El ministro de Seguridad, Mauricio Ramírez, sostuvo una de las medidas que impulsan es que cualquiera de estos funcionarios, que sea "amenazado o vigilado" por pandilleros, pueda acudir ante un juez y este emita una orden de restricción, que al ser transgredida daría pie a la detención de los involucrados.

Por otra parte, los pandilleros vinculados al ataque o amenazas contra los agentes de seguridad serán sometidos a un "régimen especial" penitenciario en el que estarán aislados y sin visitas desde el momento de su detención.
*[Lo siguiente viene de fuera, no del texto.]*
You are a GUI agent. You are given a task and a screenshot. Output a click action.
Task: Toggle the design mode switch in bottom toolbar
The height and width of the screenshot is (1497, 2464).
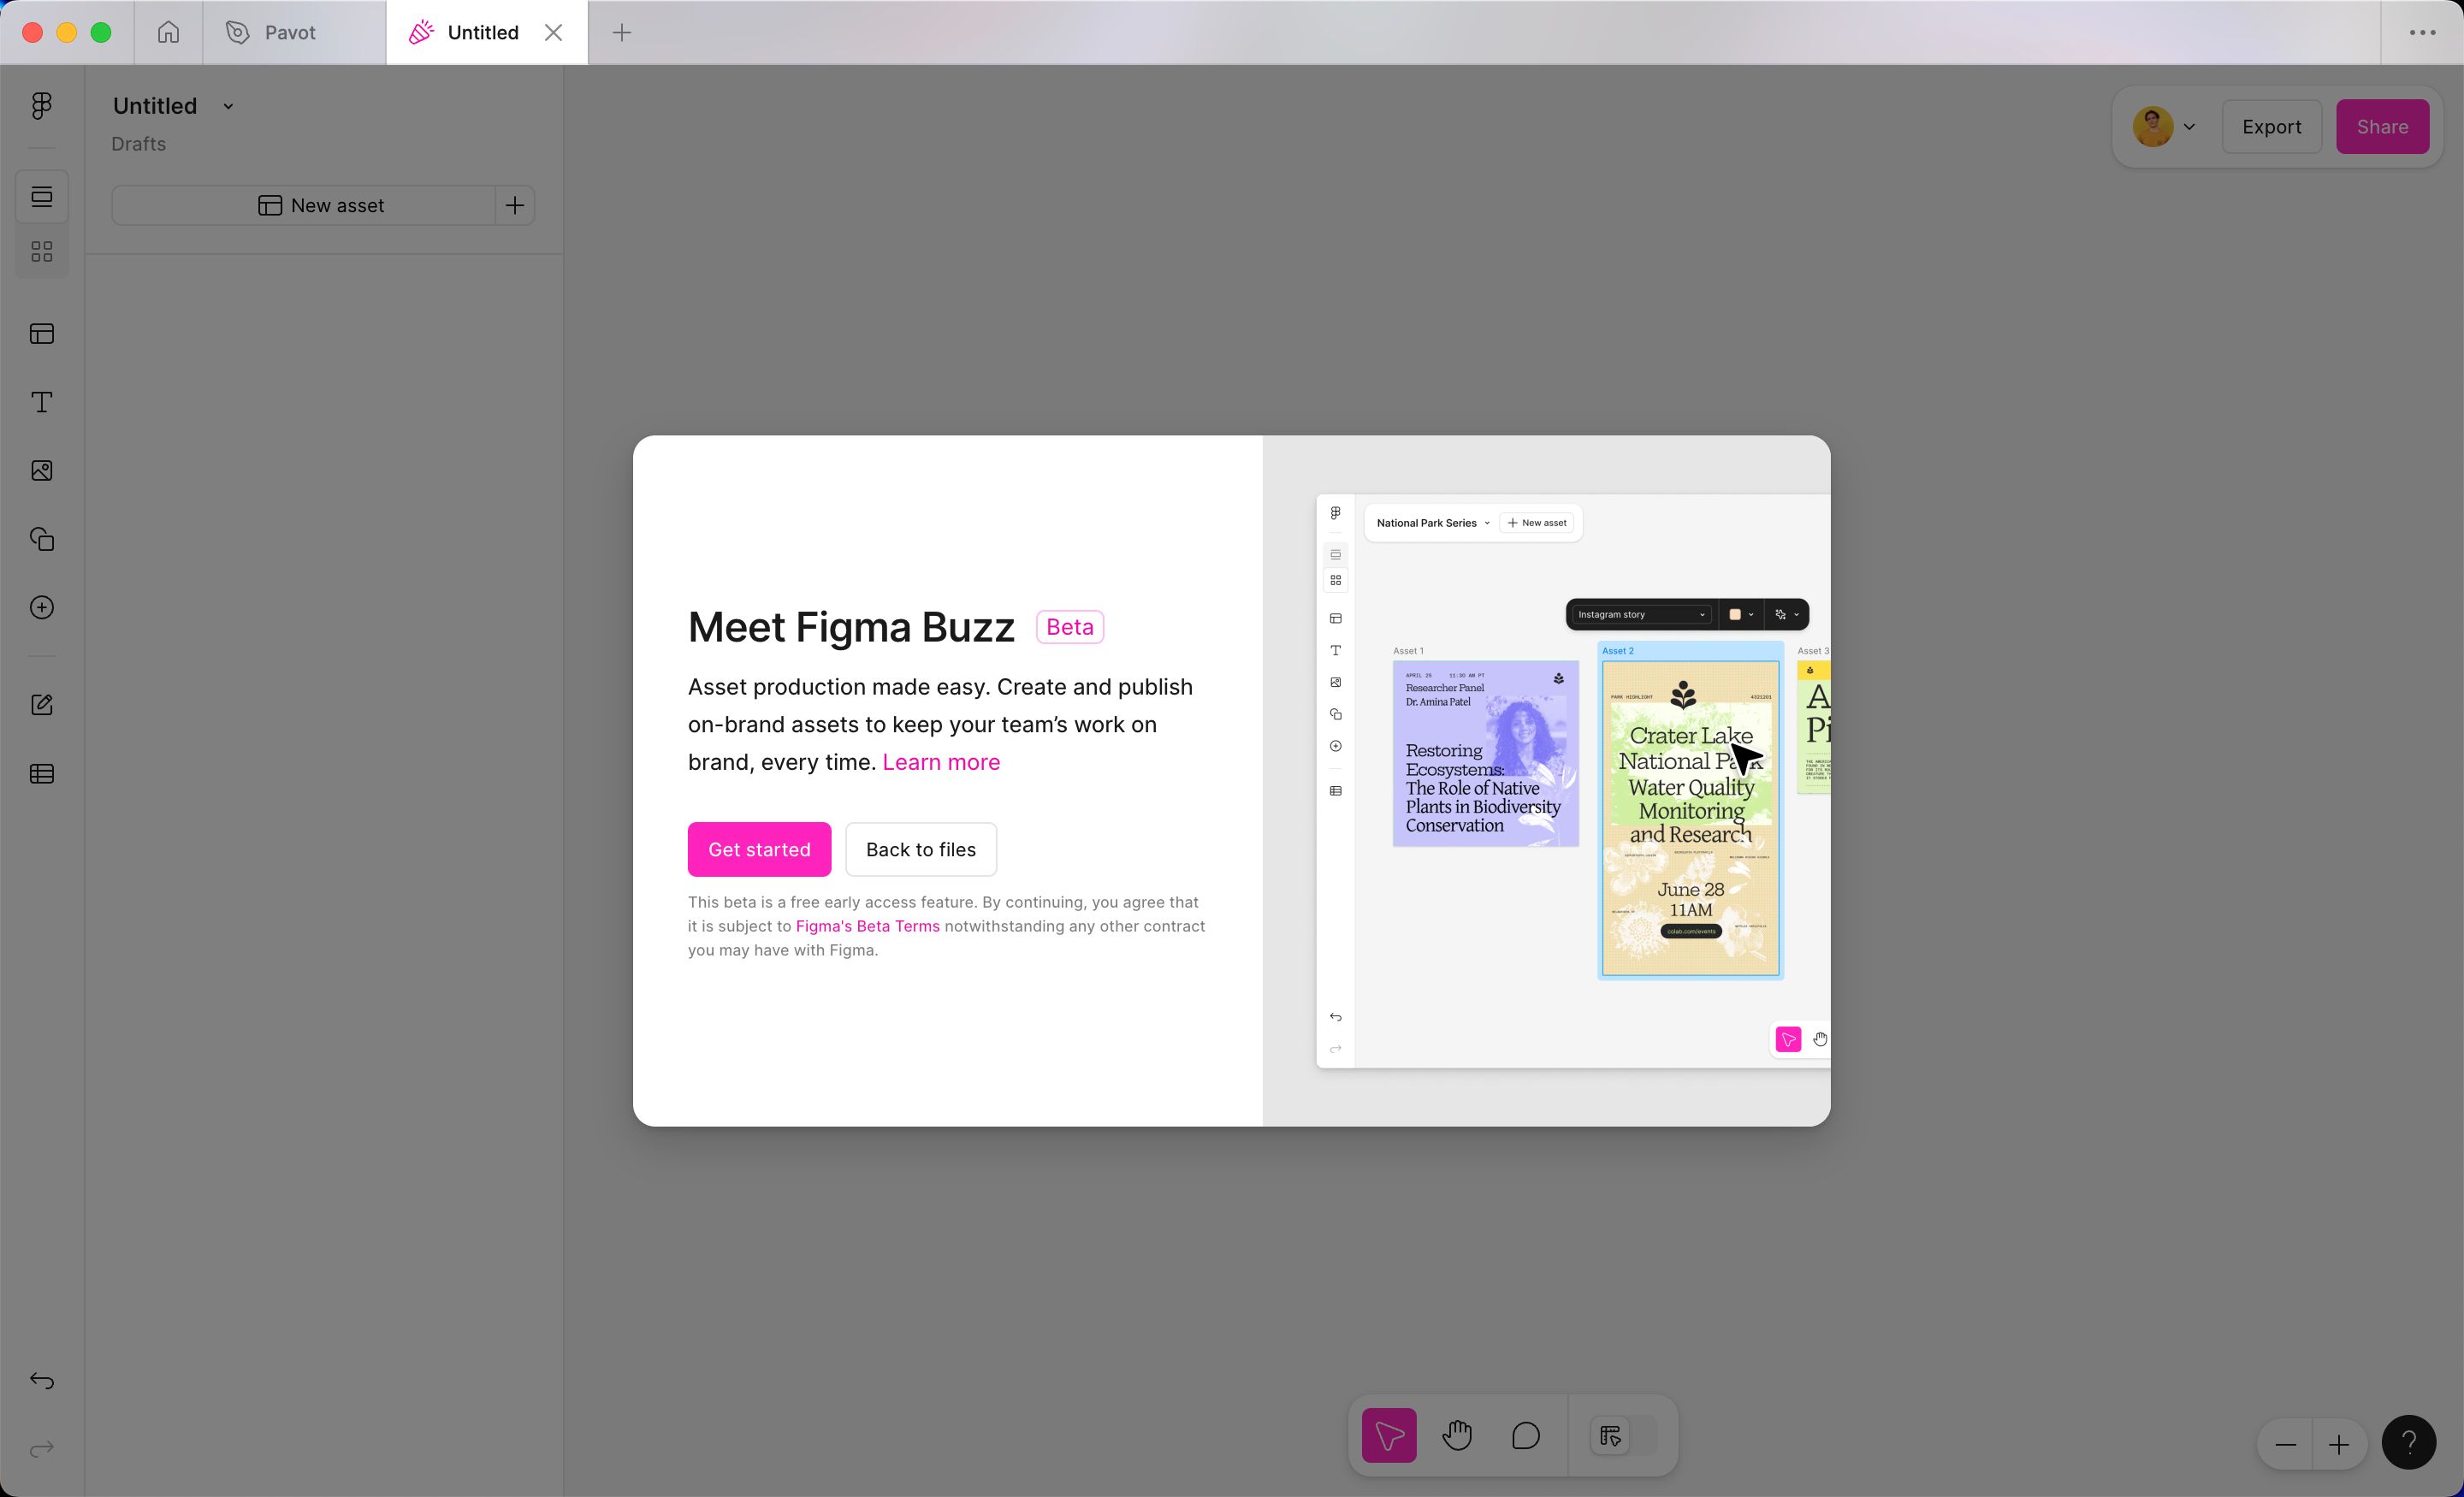point(1622,1436)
La propuesta del Ejecutivo de Salvador Sánchez Cerén también estipula la suspensión de beneficios procesales a estas personas, con lo que no tendrían derecho a la libertad condicional o arresto domiciliario.

"En la medida en que estos grupos sigan considerando el uso de la violencia como su principal herramienta vamos a estar expuestos a esta amenaza; lo más importante es ser eficaces, fuertes y contundentes en el combate", acotó el Ramírez.

Por otra parte, Ortiz y el ministro de Seguridad presentaron al Congreso otra iniciativa para formar una unidad de inteligencia financiera en la Policía para darle "mayores herramientas" para atacar las extorsiones y las redes de blanqueo.

Esta también establece que las víctimas de extorsión de "las estructuras más violentas" no tengan que "comparecer en ninguna de las diligencias judiciales" y sean representados por la Fiscalía.

El Ejecutivo también llevó ante los diputados la propuesta de distribución en el último trimestre del año de 17 millones de dólares obtenidos mediante un impuesto especial a las telecomunicaciones.

Según el ministro de Seguridad, en lo que va de 2017 fueron asesinados 26 policías, la mayoría en los últimos meses y cuando se encontraban de licencia, 11 militares y 2 custodios de centros penales.

Las autoridades acusan a las pandillas salvadoreñas de mantener los altos índices de asesinatos que sitúan al país como uno de los más violentos del mundo, con tasas de 103 y 81,7 asesinatos por cada 100.000 habitantes en 2015 y 2016, respectivamente.